Today’s iOS 14.8 update addresses a critical vulnerability exploited by Israel’s NSO Group’s Pegasus spyware. Recall that the German authorities have recently admitted to purchasing this product.
Last week, Citizen Lab informed Apple about a new iMessage vulnerability targeting the image rendering library. Called FORCEDENTRY, this exploit allows attackers to hack iPhone, iPad, Apple Watch and Mac by sending a special message to the victim’s device via iMessage. Of particular concern is the fact that no user confirmation action is required to exploit the vulnerability.
FORCEDENTRY is actively used by the Israeli NSO Group’s Pegasus spyware. Citizen Lab researchers discovered the vulnerability after analyzing the jailbroken iPhone of a Saudi Arabian activist. The details were sent to Apple on September 7th, and it took the company a week to close the security hole. According to Citizen Lab, the FORCEDENTRY vulnerability has been exploited since at least February 2021.
Apple, while describing the fix, reports on the CVE-2021-30860 vulnerability, which can be exploited by a malicious PDF file to execute arbitrary code on a device.

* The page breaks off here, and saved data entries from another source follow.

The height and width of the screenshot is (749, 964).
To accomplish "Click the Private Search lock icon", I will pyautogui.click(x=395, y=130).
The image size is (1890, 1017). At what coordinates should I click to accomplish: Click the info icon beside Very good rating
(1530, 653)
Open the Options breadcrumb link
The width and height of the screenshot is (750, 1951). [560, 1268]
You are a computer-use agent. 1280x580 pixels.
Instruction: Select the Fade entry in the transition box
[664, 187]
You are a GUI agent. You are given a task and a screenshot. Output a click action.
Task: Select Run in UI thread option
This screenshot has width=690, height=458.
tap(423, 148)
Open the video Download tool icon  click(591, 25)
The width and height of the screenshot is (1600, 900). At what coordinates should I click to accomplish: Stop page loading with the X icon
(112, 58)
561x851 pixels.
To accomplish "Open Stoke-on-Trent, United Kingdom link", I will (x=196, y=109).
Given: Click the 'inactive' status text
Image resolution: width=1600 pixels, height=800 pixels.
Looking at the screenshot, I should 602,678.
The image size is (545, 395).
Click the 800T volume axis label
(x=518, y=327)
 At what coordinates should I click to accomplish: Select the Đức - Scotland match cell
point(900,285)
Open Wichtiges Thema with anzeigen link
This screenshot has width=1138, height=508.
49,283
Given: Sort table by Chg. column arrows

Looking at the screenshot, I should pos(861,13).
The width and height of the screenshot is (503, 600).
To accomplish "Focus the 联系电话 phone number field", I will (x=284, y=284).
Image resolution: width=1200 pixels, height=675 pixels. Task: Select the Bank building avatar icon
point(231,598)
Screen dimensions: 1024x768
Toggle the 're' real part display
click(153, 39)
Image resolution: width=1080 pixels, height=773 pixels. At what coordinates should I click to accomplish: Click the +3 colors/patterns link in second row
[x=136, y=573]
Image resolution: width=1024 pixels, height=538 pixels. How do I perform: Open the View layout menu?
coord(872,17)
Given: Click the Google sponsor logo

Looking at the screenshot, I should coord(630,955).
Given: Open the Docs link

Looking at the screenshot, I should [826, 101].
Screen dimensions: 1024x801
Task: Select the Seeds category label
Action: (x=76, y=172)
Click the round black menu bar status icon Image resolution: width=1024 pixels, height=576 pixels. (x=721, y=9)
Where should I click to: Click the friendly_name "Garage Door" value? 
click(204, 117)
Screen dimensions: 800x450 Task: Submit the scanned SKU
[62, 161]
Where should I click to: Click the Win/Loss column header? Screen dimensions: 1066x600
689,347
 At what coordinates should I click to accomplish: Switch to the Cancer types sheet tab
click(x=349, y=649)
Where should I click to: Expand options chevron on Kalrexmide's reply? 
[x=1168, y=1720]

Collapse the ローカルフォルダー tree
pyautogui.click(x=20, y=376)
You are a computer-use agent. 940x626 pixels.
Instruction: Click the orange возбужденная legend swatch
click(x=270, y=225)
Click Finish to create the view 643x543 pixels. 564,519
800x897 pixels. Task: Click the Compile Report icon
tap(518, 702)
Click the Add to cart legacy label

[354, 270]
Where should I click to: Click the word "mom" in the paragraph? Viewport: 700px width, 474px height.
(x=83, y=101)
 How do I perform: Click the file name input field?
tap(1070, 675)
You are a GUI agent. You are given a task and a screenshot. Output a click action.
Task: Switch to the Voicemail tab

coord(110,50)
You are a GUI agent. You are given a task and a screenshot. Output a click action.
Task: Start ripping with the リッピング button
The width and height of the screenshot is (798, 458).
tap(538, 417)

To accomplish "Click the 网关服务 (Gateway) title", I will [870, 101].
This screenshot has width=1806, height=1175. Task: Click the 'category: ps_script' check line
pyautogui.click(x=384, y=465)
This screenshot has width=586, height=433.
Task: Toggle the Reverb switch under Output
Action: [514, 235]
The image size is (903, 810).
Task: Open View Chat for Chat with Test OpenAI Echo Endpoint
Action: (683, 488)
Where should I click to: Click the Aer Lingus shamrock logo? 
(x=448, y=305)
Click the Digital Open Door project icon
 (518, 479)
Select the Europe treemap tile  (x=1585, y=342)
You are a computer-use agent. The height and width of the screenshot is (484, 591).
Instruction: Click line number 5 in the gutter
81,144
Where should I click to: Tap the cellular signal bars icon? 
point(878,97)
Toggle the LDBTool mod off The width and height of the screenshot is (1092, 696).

In July of this year, there were many reports in the media about the iMessage vulnerability, which allows you to get full access to the device without the user’s knowledge. Later, a database containing data from more than 50 thousand people who became victims of the Pegasus software was leaked to the network. Pegasus spyware is notable for its ability to bypass BlastDoor, a messaging sandbox designed to prevent such attacks.
Now iPhone users are safe again. Apple says it will add a number of new spyware barriers to the final version of iOS 15 to keep iPhone users free of privacy concerns.